═══ Données à utiliser
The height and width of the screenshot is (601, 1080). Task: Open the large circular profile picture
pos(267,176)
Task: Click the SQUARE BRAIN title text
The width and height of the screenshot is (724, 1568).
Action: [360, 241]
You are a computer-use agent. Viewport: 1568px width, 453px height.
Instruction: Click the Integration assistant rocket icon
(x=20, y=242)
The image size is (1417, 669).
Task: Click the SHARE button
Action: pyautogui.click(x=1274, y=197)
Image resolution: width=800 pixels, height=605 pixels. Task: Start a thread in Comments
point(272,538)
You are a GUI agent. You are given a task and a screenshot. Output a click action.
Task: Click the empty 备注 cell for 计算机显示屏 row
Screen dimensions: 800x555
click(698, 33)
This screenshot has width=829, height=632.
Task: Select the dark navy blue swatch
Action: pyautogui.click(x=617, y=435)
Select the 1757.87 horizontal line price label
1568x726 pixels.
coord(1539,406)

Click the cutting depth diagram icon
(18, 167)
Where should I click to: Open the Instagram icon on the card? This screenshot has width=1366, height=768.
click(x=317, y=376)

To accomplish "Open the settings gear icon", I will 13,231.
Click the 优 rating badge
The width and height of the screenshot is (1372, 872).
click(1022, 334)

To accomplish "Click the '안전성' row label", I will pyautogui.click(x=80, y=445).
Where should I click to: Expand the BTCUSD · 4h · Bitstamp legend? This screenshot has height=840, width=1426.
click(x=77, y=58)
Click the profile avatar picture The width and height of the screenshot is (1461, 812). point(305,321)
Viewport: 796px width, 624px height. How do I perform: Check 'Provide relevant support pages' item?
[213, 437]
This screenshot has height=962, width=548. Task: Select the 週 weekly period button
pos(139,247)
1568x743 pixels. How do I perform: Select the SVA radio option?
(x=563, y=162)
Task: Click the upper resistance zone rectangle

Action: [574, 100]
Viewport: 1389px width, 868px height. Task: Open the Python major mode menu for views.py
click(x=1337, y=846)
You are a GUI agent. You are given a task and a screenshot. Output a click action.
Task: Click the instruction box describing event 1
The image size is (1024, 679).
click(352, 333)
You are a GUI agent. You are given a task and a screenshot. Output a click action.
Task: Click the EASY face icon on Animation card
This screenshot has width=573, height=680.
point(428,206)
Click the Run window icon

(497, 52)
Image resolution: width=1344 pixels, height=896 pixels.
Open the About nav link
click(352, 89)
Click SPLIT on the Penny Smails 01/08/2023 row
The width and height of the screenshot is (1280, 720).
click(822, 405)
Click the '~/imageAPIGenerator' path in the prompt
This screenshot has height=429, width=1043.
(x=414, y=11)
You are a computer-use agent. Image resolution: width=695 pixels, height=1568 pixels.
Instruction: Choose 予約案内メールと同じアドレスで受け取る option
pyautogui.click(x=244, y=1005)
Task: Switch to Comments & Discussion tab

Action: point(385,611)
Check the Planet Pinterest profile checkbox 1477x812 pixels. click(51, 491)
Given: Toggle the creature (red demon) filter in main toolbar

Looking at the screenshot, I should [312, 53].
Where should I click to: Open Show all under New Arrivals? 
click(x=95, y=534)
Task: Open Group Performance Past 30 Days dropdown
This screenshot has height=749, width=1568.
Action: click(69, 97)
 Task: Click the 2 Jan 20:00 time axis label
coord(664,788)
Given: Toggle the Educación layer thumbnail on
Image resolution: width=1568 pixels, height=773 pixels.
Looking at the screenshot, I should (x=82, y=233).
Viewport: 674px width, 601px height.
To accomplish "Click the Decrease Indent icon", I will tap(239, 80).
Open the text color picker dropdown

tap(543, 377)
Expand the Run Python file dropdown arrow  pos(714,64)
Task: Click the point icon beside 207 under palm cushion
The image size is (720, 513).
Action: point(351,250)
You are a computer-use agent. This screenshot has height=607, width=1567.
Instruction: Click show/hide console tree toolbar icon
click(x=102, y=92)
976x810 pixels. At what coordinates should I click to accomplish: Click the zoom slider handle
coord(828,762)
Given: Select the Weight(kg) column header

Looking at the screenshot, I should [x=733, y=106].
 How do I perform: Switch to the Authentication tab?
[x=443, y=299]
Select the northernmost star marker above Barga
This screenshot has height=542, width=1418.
══════
◆ **Problème à résoudre**: Renvoyez à l'identique les lignes situées entre celle qui contient « Image resolution: width=1344 » et celle qui contient « coord(664,788) », ces deux lignes comprises.

◆ **Réponse rédigée**:
Image resolution: width=1344 pixels, height=896 pixels.
Open the About nav link
click(352, 89)
Click SPLIT on the Penny Smails 01/08/2023 row
The width and height of the screenshot is (1280, 720).
click(822, 405)
Click the '~/imageAPIGenerator' path in the prompt
This screenshot has height=429, width=1043.
(x=414, y=11)
You are a computer-use agent. Image resolution: width=695 pixels, height=1568 pixels.
Instruction: Choose 予約案内メールと同じアドレスで受け取る option
pyautogui.click(x=244, y=1005)
Task: Switch to Comments & Discussion tab

Action: point(385,611)
Check the Planet Pinterest profile checkbox 1477x812 pixels. click(51, 491)
Given: Toggle the creature (red demon) filter in main toolbar

Looking at the screenshot, I should [312, 53].
Where should I click to: Open Show all under New Arrivals? 
click(x=95, y=534)
Task: Open Group Performance Past 30 Days dropdown
This screenshot has height=749, width=1568.
Action: click(69, 97)
 Task: Click the 2 Jan 20:00 time axis label
coord(664,788)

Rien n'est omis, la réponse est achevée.